The University of North Carolina School of Medicine will open a Wilmington campus at New Hanover Regional Medical Center, officials said Friday.
The branch campus opens in March, when up to 24 third- and fourth-year medical students will start being based at the hospital and study internal medicine, surgery, family medicine, obstetrics and gynecology, pediatrics, neurology psychiatry and other subspecialties, according to a news release.
The hospital has routinely hosted UNC medical students filling their clinical rotation requirements, during which they get exposure to different specialties and sites around North Carolina.
While the 20-30 students a year who come through NHRMC’s rotation program typically stay only about four weeks at a time, the new medical students at the UNC’s Wilmington campus will train for the entire year, officials said.
“We have been successfully teaching UNC medical students and residents for many decades, and now we have a tremendous opportunity to further develop our relationship with the UNC School of Medicine,” said Joseph Pino, an internal medicine physician, vice president of graduate medical education at NHRMC and director of the UNC School of Medicine Wilmington Campus.
Full-time UNC medical school faculty, who are based at NHRMC and also see patients in additional to their academic roles, will lead the courses, Pino said.
“These are members of our medical staff who have received faculty appointments through UNC,” he said. "No new faculty are being added for this specific purpose.”
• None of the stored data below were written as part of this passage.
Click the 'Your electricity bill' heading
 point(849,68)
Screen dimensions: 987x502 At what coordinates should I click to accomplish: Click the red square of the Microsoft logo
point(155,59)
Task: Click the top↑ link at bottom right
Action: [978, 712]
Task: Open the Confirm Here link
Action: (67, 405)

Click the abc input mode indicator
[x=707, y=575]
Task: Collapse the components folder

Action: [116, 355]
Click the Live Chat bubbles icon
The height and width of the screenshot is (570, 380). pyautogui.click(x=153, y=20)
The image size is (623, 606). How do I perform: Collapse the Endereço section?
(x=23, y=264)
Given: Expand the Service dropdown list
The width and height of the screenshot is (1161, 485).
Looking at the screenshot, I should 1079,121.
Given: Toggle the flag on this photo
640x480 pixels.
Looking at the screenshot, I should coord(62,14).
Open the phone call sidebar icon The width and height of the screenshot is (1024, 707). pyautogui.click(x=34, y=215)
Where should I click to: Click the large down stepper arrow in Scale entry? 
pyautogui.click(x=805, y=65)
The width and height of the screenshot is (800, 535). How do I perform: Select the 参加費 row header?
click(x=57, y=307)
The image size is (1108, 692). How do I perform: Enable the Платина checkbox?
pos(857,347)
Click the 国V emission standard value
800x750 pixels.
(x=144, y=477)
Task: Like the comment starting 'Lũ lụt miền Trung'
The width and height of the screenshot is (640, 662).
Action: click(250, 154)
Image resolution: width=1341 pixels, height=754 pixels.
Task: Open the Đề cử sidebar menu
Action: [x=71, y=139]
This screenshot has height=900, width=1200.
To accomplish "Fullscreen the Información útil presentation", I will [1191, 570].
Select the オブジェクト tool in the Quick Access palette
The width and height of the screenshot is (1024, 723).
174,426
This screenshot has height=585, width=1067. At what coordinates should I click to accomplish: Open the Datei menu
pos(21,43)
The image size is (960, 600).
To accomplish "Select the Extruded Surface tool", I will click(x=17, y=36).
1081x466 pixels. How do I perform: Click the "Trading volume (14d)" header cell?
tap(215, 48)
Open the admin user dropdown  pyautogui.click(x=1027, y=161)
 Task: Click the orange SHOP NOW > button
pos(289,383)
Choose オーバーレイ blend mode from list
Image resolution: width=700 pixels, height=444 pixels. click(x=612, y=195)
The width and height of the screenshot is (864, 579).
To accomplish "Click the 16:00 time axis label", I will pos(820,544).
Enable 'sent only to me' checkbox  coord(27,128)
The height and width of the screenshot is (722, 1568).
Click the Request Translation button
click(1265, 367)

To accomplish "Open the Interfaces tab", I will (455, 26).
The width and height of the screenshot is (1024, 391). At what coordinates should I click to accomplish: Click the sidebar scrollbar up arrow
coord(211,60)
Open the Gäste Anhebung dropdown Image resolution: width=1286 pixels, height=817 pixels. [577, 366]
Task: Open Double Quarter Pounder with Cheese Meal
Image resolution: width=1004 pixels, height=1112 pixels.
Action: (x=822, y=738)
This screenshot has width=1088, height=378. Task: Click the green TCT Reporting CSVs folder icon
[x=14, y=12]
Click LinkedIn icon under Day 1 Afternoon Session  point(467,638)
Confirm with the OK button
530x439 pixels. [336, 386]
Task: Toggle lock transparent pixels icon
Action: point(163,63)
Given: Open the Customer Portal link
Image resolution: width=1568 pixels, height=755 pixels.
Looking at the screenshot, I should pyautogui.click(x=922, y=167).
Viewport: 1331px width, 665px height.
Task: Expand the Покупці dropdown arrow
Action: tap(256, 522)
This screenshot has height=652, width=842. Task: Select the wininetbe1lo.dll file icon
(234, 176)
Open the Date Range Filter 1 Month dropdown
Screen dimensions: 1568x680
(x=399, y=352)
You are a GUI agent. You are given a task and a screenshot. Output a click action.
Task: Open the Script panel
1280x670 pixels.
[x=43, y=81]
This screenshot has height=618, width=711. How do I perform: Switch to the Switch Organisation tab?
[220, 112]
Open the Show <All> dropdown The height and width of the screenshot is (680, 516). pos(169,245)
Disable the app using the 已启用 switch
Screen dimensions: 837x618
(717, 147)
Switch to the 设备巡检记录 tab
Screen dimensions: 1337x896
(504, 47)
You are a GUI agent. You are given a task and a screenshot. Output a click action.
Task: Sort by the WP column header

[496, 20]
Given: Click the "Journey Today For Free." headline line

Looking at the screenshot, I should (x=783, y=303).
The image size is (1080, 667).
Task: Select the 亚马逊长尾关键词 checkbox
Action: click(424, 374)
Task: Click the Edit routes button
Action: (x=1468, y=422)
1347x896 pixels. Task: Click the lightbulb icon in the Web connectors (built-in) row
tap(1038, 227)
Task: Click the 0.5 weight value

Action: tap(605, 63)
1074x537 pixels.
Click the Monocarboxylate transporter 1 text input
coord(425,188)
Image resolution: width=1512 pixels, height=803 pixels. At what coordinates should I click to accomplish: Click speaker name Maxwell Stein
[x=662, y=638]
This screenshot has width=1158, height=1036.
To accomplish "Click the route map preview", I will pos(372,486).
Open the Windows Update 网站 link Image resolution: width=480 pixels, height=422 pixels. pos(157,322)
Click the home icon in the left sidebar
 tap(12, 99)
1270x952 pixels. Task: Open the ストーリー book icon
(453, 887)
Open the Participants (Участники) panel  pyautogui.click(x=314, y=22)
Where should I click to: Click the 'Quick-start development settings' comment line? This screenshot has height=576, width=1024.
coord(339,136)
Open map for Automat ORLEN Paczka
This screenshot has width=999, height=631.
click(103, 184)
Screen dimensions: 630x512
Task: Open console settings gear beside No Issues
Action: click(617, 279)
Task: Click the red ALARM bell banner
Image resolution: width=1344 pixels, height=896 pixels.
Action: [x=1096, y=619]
Pino and William Roper, dean of the UNC medical school, will hold a press conference at New Hanover Regional on Tuesday about the campus announcement. University of North Carolina Wilmington chancellor Jose Sartarelli is scheduled to join them.
UNCW is involved because it offers a physicians leadership certificate program through the Cameron School of Business that the medical students can pursue while in Wilmington.
The campus should give visiting medical students more exposure to the area and NHRMC, helping to prompt some to stay in the market after graduation, officials said.
“The benefit of having third- and fourth-year students here allows them to develop a deeper understanding of NHRMC’s culture, such as Lean methodology for quality improvement, and will offer a deeper understanding than a one-month rotation,” Pino said. “If they wish to pursue training in one of our residency programs or practice at NHRMC in the future, this makes the transition that much easier."